**What to work on:**
Rewrite the lines from the line with "Where should I click to: Raise" up to and including the line with "pos(695,83)", changing "meeting" to "call" and leaving everything else as it is.
-- begin Input material --
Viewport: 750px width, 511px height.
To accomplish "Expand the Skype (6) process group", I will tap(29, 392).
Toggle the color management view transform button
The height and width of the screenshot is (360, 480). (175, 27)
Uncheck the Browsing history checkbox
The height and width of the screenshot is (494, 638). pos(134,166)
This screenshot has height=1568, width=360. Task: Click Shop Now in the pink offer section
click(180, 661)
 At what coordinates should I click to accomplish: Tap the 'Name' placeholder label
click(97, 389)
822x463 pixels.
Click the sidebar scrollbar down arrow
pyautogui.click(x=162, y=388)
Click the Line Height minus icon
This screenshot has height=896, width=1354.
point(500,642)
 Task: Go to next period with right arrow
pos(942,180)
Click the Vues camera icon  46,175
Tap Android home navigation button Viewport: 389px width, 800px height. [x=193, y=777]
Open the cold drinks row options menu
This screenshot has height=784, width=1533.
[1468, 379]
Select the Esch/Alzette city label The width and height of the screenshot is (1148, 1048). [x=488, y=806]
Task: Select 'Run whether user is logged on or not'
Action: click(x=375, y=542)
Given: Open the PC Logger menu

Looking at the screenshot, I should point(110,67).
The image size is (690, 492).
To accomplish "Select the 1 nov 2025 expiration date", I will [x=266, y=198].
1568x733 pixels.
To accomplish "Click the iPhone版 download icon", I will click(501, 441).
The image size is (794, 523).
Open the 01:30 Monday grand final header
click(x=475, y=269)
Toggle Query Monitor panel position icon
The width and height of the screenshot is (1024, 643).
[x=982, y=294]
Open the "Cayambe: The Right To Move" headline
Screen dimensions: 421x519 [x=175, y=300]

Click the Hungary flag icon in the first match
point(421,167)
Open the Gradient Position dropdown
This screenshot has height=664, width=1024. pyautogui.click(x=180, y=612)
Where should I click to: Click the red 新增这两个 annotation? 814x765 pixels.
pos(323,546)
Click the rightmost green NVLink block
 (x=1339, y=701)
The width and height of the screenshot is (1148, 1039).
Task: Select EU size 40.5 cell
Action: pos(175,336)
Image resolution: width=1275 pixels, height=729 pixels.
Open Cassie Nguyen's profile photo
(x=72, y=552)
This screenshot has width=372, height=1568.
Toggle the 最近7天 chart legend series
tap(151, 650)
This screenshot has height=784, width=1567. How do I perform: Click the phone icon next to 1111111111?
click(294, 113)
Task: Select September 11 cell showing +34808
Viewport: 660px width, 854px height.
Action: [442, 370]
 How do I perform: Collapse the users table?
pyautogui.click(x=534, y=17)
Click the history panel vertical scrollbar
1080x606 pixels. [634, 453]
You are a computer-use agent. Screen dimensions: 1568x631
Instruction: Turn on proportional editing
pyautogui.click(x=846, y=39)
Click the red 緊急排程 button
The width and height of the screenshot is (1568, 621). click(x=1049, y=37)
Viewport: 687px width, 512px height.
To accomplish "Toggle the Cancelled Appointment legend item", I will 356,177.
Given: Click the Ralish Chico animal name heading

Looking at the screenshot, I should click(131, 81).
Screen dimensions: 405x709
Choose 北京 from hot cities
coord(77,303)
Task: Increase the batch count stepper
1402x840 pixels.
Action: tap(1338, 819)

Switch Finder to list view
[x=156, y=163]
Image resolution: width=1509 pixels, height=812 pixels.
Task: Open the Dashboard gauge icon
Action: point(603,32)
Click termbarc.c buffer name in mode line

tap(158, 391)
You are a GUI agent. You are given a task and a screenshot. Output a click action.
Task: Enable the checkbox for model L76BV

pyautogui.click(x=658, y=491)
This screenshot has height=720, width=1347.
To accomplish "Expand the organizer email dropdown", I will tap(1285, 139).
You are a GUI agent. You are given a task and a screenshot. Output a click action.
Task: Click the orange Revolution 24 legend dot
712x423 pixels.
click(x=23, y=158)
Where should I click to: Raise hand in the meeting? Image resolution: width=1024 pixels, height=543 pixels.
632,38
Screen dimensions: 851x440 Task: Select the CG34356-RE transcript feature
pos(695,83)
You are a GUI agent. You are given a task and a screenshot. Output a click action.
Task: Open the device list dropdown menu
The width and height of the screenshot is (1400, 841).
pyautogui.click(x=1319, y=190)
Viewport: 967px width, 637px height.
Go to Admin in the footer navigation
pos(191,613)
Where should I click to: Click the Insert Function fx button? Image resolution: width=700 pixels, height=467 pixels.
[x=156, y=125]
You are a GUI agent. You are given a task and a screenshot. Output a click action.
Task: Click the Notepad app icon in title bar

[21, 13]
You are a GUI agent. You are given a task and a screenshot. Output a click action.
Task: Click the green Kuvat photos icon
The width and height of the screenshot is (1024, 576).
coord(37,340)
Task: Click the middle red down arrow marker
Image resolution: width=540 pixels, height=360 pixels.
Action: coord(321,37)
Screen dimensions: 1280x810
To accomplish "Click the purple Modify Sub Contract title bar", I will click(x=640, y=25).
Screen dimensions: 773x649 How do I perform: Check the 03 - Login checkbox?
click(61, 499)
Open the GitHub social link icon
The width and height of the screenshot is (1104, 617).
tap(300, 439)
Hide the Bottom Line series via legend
-- end Input material --
**Task response:**
Where should I click to: Raise hand in the call? Image resolution: width=1024 pixels, height=543 pixels.
632,38
Screen dimensions: 851x440 Task: Select the CG34356-RE transcript feature
pos(695,83)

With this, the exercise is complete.